◆ What you need to do ◆
Word for word, print every entry below.

Dataset entries:
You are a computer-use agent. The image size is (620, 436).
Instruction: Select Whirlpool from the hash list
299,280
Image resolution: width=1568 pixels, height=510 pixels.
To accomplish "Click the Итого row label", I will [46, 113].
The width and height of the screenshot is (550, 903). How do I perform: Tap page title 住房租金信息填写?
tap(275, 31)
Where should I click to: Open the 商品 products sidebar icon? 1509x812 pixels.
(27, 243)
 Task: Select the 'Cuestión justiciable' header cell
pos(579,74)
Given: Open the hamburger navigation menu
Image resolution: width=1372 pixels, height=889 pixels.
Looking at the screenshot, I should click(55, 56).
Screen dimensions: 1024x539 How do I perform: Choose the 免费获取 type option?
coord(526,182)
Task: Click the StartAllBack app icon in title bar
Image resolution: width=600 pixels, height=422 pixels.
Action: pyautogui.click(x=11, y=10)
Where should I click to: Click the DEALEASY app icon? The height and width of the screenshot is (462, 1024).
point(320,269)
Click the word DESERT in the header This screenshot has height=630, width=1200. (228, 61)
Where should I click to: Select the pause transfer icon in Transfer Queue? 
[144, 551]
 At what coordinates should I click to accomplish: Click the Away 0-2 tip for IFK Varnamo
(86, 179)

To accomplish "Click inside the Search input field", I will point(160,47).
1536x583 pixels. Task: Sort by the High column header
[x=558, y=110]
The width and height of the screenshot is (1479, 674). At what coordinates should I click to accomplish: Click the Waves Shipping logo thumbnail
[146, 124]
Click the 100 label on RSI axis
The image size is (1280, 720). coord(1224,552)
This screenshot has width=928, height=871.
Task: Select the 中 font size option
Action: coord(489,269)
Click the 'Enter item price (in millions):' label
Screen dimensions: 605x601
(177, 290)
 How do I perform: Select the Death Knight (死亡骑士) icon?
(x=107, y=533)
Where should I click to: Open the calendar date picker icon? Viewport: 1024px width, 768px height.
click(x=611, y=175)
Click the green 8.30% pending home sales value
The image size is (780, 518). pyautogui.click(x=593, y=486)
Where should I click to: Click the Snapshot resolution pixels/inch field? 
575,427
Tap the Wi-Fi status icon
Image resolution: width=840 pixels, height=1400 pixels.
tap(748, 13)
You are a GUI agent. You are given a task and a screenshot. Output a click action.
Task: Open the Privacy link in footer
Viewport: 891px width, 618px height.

◆ Exercise answer ◆
You are a computer-use agent. The image size is (620, 436).
Instruction: Select Whirlpool from the hash list
299,280
Image resolution: width=1568 pixels, height=510 pixels.
To accomplish "Click the Итого row label", I will [46, 113].
The width and height of the screenshot is (550, 903). How do I perform: Tap page title 住房租金信息填写?
tap(275, 31)
Where should I click to: Open the 商品 products sidebar icon? 1509x812 pixels.
(27, 243)
 Task: Select the 'Cuestión justiciable' header cell
pos(579,74)
Given: Open the hamburger navigation menu
Image resolution: width=1372 pixels, height=889 pixels.
Looking at the screenshot, I should click(55, 56).
Screen dimensions: 1024x539 How do I perform: Choose the 免费获取 type option?
coord(526,182)
Task: Click the StartAllBack app icon in title bar
Image resolution: width=600 pixels, height=422 pixels.
Action: pyautogui.click(x=11, y=10)
Where should I click to: Click the DEALEASY app icon? The height and width of the screenshot is (462, 1024).
point(320,269)
Click the word DESERT in the header This screenshot has height=630, width=1200. (228, 61)
Where should I click to: Select the pause transfer icon in Transfer Queue? 
[144, 551]
 At what coordinates should I click to accomplish: Click the Away 0-2 tip for IFK Varnamo
(86, 179)

To accomplish "Click inside the Search input field", I will point(160,47).
1536x583 pixels. Task: Sort by the High column header
[x=558, y=110]
The width and height of the screenshot is (1479, 674). At what coordinates should I click to accomplish: Click the Waves Shipping logo thumbnail
[146, 124]
Click the 100 label on RSI axis
The image size is (1280, 720). coord(1224,552)
This screenshot has width=928, height=871.
Task: Select the 中 font size option
Action: coord(489,269)
Click the 'Enter item price (in millions):' label
Screen dimensions: 605x601
(177, 290)
 How do I perform: Select the Death Knight (死亡骑士) icon?
(x=107, y=533)
Where should I click to: Open the calendar date picker icon? Viewport: 1024px width, 768px height.
click(x=611, y=175)
Click the green 8.30% pending home sales value
The image size is (780, 518). pyautogui.click(x=593, y=486)
Where should I click to: Click the Snapshot resolution pixels/inch field? 
575,427
Tap the Wi-Fi status icon
Image resolution: width=840 pixels, height=1400 pixels.
tap(748, 13)
You are a GUI agent. You are given a task and a screenshot. Output a click action.
Task: Open the Privacy link in footer
Viewport: 891px width, 618px height.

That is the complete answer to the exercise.